Entries taken from a collection
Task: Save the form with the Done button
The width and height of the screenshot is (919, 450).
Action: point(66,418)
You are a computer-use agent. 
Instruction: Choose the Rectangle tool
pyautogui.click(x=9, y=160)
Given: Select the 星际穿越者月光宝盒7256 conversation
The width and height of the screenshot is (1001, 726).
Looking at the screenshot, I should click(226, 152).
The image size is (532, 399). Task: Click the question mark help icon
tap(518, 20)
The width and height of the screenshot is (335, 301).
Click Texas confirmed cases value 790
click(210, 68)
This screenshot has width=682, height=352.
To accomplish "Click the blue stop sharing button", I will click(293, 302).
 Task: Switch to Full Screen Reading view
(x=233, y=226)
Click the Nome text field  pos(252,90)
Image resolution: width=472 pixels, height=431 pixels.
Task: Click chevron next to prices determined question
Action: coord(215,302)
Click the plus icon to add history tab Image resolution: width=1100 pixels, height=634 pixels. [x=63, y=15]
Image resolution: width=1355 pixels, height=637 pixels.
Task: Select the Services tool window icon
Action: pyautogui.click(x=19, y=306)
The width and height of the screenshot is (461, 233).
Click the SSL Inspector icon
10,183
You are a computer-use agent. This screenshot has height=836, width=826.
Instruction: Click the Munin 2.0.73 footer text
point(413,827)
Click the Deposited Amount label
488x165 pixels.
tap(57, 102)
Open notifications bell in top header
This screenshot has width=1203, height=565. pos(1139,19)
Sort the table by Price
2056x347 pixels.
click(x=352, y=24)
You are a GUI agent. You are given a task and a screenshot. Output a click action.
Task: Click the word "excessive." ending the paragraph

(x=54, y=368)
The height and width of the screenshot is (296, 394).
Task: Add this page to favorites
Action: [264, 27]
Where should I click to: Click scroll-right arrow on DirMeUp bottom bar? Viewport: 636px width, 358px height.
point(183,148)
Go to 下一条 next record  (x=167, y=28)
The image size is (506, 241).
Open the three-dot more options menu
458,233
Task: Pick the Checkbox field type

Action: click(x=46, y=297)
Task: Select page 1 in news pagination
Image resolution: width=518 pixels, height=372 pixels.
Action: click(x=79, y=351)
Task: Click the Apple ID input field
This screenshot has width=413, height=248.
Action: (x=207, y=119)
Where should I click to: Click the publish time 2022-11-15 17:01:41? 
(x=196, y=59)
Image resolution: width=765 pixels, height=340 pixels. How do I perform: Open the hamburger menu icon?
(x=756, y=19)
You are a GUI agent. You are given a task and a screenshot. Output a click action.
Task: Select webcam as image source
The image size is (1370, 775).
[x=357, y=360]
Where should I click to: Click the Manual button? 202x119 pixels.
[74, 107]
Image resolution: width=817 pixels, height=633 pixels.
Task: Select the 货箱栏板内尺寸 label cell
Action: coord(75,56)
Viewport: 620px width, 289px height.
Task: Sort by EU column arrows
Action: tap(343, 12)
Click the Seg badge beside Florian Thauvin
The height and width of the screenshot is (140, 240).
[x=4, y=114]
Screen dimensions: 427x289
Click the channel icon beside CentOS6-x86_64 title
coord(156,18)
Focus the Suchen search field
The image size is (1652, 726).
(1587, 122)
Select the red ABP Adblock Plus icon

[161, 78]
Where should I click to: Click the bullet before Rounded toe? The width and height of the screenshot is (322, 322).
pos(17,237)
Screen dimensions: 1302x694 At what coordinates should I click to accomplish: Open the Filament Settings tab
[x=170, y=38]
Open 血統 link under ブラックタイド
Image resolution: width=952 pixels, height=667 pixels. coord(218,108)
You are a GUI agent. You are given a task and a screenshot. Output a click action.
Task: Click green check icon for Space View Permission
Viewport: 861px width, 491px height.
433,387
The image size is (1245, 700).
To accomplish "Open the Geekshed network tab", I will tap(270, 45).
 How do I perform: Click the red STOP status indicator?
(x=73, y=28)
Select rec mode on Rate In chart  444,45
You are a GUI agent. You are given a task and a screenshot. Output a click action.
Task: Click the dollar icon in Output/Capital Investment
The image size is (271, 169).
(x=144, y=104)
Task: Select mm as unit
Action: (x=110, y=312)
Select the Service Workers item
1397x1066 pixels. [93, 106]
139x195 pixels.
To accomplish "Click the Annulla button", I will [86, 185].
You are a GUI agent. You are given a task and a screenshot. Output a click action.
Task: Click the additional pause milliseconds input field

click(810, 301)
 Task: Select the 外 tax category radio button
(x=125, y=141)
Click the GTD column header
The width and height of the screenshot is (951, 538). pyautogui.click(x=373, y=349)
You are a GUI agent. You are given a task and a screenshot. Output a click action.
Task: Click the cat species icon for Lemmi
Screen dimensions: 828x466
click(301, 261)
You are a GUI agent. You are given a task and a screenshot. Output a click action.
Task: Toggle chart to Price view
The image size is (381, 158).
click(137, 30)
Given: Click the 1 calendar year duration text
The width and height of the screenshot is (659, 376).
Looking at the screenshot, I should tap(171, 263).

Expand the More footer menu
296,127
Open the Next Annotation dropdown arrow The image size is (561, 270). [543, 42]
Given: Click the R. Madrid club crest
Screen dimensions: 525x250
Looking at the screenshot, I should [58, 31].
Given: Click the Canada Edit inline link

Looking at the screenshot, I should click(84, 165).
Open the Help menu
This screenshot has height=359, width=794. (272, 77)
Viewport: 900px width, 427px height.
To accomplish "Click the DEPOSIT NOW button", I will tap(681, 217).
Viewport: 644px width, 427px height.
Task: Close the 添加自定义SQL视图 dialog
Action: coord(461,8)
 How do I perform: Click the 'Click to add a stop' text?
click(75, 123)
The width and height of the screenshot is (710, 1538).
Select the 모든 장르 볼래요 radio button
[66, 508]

-- What to produce --
Look through the lines above and collect those with the word "chart".

-- Answer space --
Select rec mode on Rate In chart  444,45
Task: Toggle chart to Price view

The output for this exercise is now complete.